At this time, Boss Jia did not seem to care about the VCD because he was entangled with Ni Guangnan.
"Boss, this is a once-in-a-lifetime opportunity. We must win ASML!" Ni Guangnan kept repeating in Boss Jia's ears. Boss Jia's ears were about to grow calluses.
Just yesterday, ASML announced a piece of news that could be said to have attracted worldwide attention in the semiconductor industry. ASML launched the FPA2500, a 193nm wavelength scanning exposure machine. The optical lithography resolution reached 70nm. This was an unparalleled achievement that attracted worldwide attention.
ASML was the world's top lithography machine manufacturer. It produced the world's best lithography machine.
The lithography machine was the most important equipment in the production of an electronic chip.

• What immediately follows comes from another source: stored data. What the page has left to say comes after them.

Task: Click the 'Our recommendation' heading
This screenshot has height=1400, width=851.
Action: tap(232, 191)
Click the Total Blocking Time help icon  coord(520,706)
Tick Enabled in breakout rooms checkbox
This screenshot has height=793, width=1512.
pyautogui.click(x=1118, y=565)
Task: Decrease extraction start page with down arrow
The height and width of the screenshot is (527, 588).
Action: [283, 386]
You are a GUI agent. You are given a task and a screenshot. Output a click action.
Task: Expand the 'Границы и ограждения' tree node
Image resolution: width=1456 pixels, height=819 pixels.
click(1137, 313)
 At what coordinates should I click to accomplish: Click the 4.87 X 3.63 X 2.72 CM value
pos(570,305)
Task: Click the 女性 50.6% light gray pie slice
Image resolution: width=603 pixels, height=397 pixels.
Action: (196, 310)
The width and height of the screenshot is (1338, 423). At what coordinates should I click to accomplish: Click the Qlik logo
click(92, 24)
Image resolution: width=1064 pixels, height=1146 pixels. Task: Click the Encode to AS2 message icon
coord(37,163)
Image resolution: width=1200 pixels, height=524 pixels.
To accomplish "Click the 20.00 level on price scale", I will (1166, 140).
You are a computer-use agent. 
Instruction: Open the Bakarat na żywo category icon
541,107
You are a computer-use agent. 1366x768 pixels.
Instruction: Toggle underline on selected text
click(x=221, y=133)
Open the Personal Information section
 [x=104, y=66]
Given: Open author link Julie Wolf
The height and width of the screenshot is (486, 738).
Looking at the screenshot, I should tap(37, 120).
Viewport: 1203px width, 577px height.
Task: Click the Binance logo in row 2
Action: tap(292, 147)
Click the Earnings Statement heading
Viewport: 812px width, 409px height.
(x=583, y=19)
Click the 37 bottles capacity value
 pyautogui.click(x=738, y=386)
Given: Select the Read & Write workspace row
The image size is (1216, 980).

As everyone knew, a computer chip was a huge integrated circuit. On this integrated circuit, there were hundreds of thousands, millions, or even tens of millions of microtransistors.
The size of a computer chip was only about one-fourth of the palm of a hand. To integrate tens of millions of microtransistors on such a small computer chip to have a powerful computing power, each of the microtransistors was unimaginably small.
How to integrate these microcrystals on such a small chip became the highest technology in the production of computer chips!
Now, all chips were made of high-crystalline silicon. Therefore, the first step in the production of a chip was to purify quartz into pure silicon, then make it into a silicon crystal rod. Finally, slice it into pieces to make the specific wafer needed for the production of the chip.
The second step was to coat a layer of film on the wafer. The wafer coating film was resistant to oxidation and temperature. This layer of film was the template for tens of millions of microtransistors in the future.
The third step was the time for the lithography machine to show its skills. Through the lithography machine, the wafer would be developed and etched.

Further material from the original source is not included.